━━━━━ TASK INPUT

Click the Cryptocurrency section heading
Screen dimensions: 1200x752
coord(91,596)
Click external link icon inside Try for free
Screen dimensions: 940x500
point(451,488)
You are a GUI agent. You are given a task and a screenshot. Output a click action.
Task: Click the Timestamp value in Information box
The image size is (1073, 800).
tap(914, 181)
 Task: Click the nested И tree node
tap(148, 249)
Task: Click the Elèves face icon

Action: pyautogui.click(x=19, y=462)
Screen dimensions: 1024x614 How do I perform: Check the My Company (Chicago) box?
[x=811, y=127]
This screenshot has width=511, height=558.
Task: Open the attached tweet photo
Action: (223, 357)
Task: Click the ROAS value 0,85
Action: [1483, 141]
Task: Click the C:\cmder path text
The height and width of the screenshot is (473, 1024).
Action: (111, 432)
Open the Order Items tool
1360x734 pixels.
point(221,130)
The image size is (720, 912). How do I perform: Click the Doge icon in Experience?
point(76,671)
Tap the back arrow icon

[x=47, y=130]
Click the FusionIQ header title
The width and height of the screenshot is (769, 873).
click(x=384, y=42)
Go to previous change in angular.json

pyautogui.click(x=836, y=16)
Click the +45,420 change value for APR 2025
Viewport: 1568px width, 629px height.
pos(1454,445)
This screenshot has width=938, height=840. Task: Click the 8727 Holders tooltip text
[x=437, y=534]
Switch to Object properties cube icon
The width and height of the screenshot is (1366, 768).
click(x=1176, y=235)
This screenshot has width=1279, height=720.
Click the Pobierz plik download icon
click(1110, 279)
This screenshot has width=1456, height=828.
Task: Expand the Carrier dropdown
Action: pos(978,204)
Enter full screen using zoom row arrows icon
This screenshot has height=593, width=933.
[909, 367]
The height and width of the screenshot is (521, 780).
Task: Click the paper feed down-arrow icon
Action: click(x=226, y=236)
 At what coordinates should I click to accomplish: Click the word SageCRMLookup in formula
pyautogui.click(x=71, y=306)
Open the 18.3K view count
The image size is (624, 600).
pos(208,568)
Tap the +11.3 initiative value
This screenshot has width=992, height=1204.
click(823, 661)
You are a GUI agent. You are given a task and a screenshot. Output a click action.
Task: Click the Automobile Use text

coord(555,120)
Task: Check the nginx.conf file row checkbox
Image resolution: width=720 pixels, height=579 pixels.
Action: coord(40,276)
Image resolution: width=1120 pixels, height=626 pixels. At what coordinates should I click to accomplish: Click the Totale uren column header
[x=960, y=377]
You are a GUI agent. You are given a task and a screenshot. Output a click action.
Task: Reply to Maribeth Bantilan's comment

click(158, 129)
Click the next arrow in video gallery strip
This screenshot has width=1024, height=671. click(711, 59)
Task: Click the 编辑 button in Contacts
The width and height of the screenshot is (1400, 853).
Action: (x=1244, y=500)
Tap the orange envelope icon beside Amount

━━━━━━━━━━

## EXERCISE GOAL:
From the line that has "Task: Click the Timestamp" through the line that has "Tap the +11.3 initiative value", copy every line exactly as it appears above, and leave out all others.

## FINISHED TASK:
Task: Click the Timestamp value in Information box
The image size is (1073, 800).
tap(914, 181)
 Task: Click the nested И tree node
tap(148, 249)
Task: Click the Elèves face icon

Action: pyautogui.click(x=19, y=462)
Screen dimensions: 1024x614 How do I perform: Check the My Company (Chicago) box?
[x=811, y=127]
This screenshot has width=511, height=558.
Task: Open the attached tweet photo
Action: (223, 357)
Task: Click the ROAS value 0,85
Action: [1483, 141]
Task: Click the C:\cmder path text
The height and width of the screenshot is (473, 1024).
Action: (111, 432)
Open the Order Items tool
1360x734 pixels.
point(221,130)
The image size is (720, 912). How do I perform: Click the Doge icon in Experience?
point(76,671)
Tap the back arrow icon

[x=47, y=130]
Click the FusionIQ header title
The width and height of the screenshot is (769, 873).
click(x=384, y=42)
Go to previous change in angular.json

pyautogui.click(x=836, y=16)
Click the +45,420 change value for APR 2025
Viewport: 1568px width, 629px height.
pos(1454,445)
This screenshot has width=938, height=840. Task: Click the 8727 Holders tooltip text
[x=437, y=534]
Switch to Object properties cube icon
The width and height of the screenshot is (1366, 768).
click(x=1176, y=235)
This screenshot has width=1279, height=720.
Click the Pobierz plik download icon
click(1110, 279)
This screenshot has width=1456, height=828.
Task: Expand the Carrier dropdown
Action: pos(978,204)
Enter full screen using zoom row arrows icon
This screenshot has height=593, width=933.
[909, 367]
The height and width of the screenshot is (521, 780).
Task: Click the paper feed down-arrow icon
Action: click(x=226, y=236)
 At what coordinates should I click to accomplish: Click the word SageCRMLookup in formula
pyautogui.click(x=71, y=306)
Open the 18.3K view count
The image size is (624, 600).
pos(208,568)
Tap the +11.3 initiative value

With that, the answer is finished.